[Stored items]

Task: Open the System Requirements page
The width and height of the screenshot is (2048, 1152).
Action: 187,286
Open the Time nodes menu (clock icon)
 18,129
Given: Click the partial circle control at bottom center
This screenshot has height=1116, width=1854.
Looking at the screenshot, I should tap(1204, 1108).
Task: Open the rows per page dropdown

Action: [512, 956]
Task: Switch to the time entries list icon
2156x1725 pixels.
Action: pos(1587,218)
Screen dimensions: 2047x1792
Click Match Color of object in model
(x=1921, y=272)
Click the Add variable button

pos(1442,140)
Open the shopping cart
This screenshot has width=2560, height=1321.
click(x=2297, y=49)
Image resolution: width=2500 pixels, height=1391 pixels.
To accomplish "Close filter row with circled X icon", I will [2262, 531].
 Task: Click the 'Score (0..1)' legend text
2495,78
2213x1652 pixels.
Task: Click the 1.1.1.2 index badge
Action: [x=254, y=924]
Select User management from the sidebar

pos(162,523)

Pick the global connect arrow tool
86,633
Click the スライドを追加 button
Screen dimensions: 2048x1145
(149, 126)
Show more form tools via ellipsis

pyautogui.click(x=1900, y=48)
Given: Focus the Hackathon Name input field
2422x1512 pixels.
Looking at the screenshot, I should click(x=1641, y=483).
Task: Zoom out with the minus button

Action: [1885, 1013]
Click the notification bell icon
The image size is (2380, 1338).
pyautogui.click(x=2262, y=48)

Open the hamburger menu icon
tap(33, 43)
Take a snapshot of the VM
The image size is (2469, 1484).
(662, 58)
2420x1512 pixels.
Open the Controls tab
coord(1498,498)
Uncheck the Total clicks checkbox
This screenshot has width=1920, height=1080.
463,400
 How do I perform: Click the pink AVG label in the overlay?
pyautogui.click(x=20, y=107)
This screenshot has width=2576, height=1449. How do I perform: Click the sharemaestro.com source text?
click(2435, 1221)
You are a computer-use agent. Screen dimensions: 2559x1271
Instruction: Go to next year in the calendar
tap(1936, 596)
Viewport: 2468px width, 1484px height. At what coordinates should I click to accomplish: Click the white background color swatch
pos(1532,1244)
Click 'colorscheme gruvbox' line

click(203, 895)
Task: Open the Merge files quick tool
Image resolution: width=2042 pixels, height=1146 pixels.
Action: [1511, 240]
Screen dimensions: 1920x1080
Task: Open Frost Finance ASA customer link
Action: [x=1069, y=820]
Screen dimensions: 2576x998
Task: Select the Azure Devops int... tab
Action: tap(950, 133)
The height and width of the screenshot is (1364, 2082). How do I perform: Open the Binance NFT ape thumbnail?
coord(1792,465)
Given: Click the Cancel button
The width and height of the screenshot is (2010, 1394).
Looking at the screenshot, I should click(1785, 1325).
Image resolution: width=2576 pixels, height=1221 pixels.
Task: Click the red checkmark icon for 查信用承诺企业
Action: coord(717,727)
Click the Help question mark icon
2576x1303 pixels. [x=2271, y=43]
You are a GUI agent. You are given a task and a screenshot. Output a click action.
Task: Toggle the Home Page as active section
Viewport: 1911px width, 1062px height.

[AIM OF THE TASK] Retrieve every line above holding the word "agent".

[EXPECTED ANSWER]
You are a computer-use agent. Screen dimensions: 2559x1271
You are a GUI agent. You are given a task and a screenshot. Output a click action.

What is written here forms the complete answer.